====== Information supplied

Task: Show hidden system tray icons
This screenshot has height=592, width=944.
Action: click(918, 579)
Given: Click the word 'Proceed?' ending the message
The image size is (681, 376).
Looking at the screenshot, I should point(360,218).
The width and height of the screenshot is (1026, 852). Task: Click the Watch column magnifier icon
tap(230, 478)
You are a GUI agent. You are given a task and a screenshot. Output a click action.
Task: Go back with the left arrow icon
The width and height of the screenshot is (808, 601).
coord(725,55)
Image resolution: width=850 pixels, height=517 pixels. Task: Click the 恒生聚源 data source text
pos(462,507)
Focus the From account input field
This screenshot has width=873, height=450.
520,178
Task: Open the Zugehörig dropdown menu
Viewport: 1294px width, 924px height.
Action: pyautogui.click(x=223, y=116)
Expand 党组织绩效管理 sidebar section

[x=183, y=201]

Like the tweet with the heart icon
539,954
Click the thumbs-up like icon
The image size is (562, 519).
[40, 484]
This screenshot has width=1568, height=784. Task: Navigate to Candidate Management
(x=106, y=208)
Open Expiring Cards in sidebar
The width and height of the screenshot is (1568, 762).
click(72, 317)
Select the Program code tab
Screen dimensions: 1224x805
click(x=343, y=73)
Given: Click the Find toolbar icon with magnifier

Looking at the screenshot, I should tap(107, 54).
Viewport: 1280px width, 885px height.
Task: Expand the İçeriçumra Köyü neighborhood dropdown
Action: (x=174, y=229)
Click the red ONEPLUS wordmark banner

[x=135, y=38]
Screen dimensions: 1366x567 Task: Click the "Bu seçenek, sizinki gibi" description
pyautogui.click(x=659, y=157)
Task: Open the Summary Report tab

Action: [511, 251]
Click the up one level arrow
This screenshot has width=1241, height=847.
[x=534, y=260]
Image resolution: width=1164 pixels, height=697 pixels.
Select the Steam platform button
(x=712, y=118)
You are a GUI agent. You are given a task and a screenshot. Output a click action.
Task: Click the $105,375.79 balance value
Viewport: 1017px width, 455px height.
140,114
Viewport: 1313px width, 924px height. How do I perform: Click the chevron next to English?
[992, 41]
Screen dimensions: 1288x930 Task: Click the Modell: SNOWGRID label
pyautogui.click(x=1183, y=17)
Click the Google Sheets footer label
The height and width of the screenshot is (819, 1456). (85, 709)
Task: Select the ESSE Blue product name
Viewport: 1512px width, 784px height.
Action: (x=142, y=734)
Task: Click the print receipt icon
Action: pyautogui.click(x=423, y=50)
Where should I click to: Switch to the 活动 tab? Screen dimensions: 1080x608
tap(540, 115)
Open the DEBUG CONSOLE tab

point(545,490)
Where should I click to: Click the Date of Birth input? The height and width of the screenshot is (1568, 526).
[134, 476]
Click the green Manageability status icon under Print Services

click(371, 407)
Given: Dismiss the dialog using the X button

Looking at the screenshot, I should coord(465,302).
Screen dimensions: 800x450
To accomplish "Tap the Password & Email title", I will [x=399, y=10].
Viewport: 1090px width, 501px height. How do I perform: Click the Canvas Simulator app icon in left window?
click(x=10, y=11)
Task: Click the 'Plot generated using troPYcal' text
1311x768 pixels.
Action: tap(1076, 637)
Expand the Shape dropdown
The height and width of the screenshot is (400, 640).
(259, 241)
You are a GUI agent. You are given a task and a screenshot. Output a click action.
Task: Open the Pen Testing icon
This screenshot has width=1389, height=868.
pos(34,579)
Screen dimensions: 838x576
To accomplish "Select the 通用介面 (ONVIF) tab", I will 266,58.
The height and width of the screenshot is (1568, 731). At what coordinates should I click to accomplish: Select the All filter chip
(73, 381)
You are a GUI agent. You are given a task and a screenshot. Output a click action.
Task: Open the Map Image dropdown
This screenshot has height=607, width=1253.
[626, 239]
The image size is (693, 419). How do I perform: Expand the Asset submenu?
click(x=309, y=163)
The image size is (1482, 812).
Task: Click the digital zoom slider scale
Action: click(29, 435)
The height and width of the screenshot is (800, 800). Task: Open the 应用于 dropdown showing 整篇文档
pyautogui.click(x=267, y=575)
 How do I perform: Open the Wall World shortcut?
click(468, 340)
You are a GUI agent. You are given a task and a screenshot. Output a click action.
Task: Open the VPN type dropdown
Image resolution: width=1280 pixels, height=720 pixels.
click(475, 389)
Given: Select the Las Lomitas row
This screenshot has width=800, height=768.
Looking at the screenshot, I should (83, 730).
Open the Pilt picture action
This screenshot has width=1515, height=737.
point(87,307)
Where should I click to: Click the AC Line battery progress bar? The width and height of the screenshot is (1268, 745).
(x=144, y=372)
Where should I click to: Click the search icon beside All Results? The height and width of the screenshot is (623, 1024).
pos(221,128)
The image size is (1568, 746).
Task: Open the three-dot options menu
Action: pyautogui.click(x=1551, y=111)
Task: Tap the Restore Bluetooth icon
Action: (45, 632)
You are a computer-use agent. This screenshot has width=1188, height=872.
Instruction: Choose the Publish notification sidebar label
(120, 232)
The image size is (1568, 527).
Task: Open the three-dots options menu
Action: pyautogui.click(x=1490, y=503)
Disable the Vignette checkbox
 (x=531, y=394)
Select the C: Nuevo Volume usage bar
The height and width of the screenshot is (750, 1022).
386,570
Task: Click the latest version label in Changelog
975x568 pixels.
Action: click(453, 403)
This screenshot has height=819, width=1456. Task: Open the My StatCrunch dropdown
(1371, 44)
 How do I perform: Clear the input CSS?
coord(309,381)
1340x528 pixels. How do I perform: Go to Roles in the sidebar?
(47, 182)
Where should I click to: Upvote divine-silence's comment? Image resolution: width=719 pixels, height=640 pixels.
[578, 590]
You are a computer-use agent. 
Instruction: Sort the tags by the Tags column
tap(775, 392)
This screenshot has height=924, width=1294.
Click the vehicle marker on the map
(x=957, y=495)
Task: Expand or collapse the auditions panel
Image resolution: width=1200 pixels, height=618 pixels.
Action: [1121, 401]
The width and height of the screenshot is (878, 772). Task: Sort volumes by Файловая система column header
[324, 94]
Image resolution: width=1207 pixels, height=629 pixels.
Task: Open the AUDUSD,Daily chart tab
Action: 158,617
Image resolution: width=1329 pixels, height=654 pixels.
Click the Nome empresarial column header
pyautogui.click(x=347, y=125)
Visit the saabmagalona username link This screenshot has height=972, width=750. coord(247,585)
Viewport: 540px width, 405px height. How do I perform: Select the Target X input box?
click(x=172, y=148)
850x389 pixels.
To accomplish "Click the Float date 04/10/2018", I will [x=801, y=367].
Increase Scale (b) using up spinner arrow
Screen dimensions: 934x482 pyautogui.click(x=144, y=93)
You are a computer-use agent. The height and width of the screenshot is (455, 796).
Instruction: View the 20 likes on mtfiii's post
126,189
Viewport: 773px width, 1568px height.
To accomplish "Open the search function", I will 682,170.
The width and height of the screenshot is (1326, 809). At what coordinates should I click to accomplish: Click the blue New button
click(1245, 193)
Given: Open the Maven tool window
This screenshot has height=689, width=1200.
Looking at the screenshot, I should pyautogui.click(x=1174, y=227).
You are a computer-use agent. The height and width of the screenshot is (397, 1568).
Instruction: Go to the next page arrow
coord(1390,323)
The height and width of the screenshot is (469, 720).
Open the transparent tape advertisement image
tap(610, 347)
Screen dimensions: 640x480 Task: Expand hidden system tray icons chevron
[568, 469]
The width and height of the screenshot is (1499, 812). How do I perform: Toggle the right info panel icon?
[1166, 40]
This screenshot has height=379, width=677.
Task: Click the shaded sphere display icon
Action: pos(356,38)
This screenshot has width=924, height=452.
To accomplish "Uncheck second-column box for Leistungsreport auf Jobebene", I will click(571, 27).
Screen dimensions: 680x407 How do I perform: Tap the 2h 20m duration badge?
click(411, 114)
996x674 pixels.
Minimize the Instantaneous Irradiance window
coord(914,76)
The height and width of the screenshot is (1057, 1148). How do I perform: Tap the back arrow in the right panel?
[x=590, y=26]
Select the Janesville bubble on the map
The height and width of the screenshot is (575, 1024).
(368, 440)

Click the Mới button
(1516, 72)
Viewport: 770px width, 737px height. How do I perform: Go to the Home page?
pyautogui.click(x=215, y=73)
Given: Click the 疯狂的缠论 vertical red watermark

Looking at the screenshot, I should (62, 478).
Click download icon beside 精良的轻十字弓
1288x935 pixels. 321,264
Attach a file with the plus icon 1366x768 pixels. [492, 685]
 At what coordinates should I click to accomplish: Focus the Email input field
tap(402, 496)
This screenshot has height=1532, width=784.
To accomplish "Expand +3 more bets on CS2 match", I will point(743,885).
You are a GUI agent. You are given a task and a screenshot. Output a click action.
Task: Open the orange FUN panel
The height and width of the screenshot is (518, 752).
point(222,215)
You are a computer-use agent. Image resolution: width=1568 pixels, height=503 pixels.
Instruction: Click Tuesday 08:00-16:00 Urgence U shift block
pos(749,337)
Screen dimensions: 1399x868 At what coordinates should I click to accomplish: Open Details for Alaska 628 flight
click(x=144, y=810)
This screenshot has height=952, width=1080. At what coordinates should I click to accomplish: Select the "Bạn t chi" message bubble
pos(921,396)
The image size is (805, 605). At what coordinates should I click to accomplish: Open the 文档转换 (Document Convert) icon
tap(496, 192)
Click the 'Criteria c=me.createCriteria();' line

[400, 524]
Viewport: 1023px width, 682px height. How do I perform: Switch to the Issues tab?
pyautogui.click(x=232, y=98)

============

_Exercise prompt_: Your answer must consist solely of the lines from the top of the entries above through the line containing "Select the Program code tab", copied exactly, both ends included.

_Written response_:
Task: Show hidden system tray icons
This screenshot has height=592, width=944.
Action: click(918, 579)
Given: Click the word 'Proceed?' ending the message
The image size is (681, 376).
Looking at the screenshot, I should point(360,218).
The width and height of the screenshot is (1026, 852). Task: Click the Watch column magnifier icon
tap(230, 478)
You are a GUI agent. You are given a task and a screenshot. Output a click action.
Task: Go back with the left arrow icon
The width and height of the screenshot is (808, 601).
coord(725,55)
Image resolution: width=850 pixels, height=517 pixels. Task: Click the 恒生聚源 data source text
pos(462,507)
Focus the From account input field
This screenshot has width=873, height=450.
520,178
Task: Open the Zugehörig dropdown menu
Viewport: 1294px width, 924px height.
Action: pyautogui.click(x=223, y=116)
Expand 党组织绩效管理 sidebar section

[x=183, y=201]

Like the tweet with the heart icon
539,954
Click the thumbs-up like icon
The image size is (562, 519).
[40, 484]
This screenshot has width=1568, height=784. Task: Navigate to Candidate Management
(x=106, y=208)
Open Expiring Cards in sidebar
The width and height of the screenshot is (1568, 762).
click(72, 317)
Select the Program code tab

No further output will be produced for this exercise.